Stated goal: Please rewrite the entries below as a JSON list of strings, one string per line, skipping any blank lines and leaving out the pictures.

Source data:
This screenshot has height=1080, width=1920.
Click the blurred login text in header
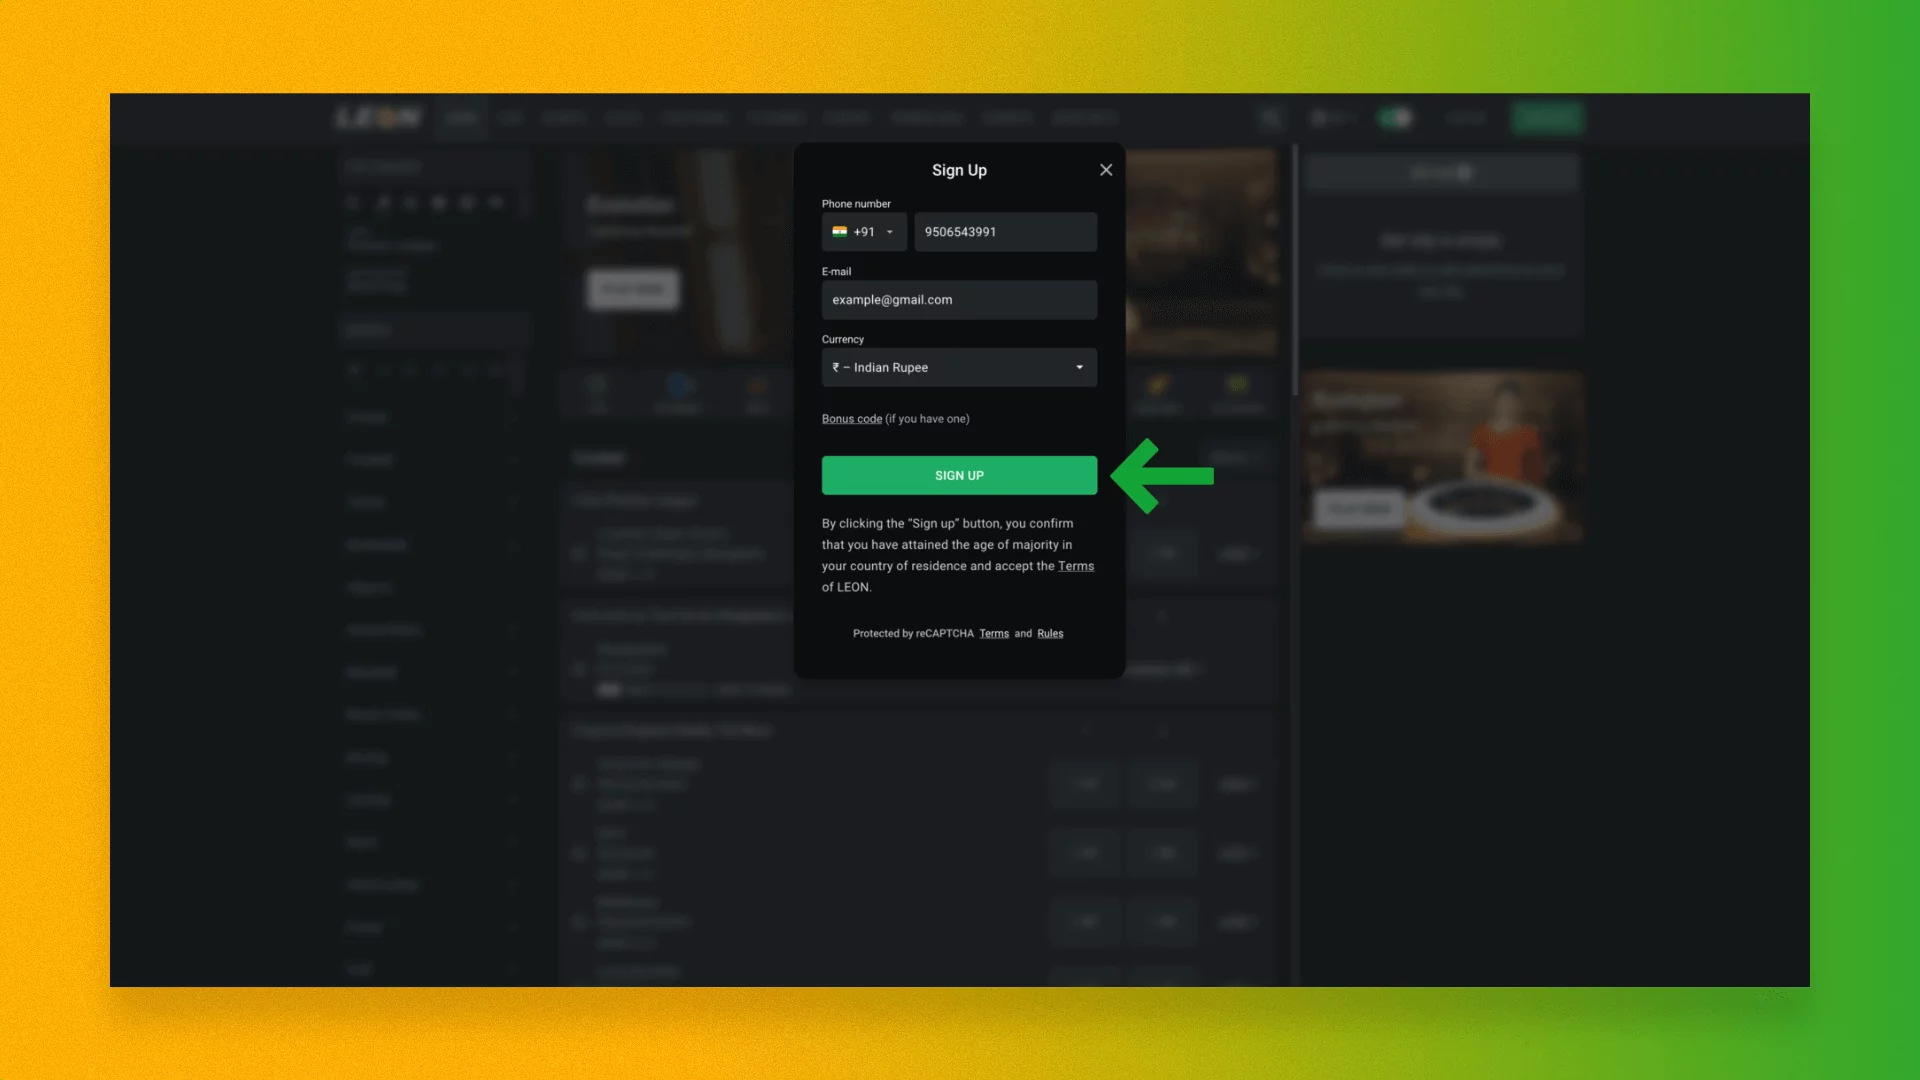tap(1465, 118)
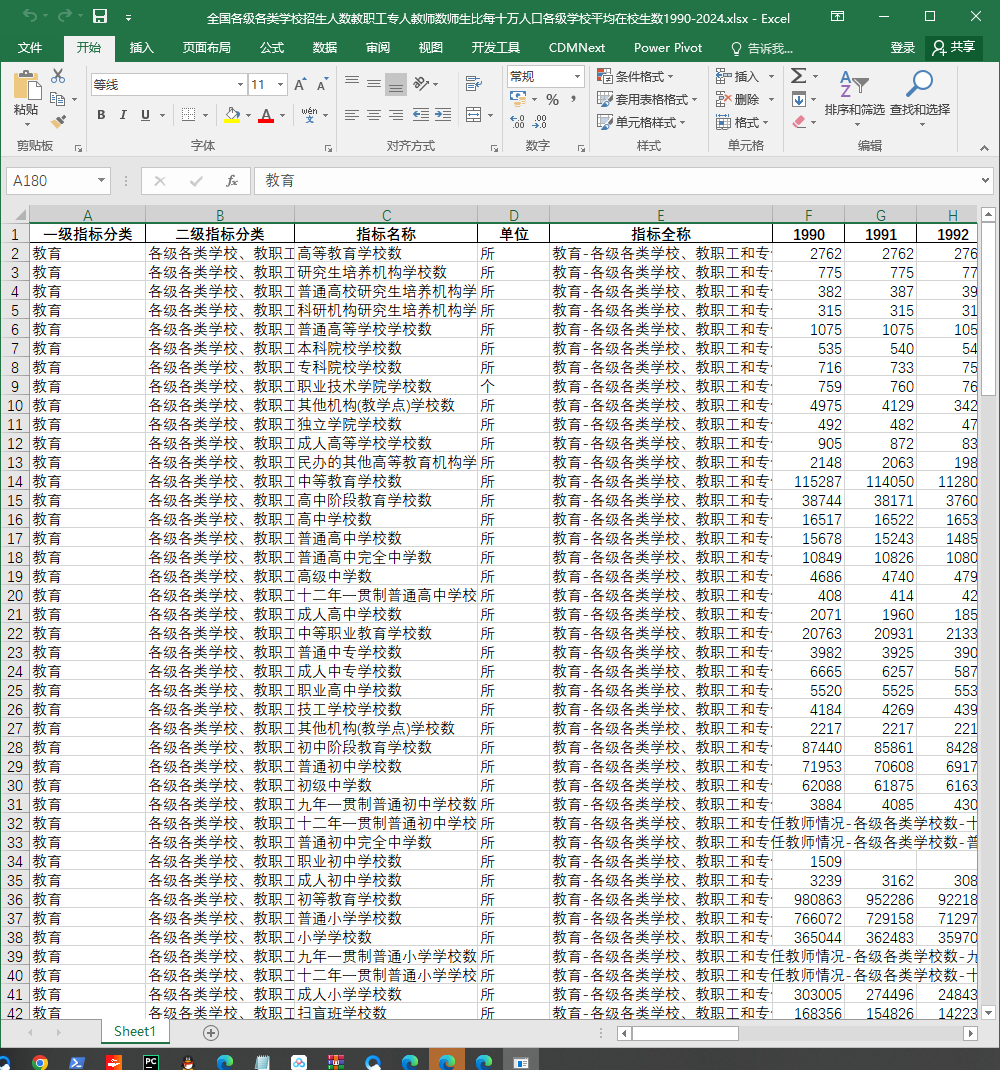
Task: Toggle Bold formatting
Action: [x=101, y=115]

Response to this exercise:
[
  "This screenshot has height=1080, width=1920.",
  "Click the blurred login text in header",
  "tap(1465, 118)",
  "Task: Toggle Bold formatting",
  "Action: [x=101, y=115]"
]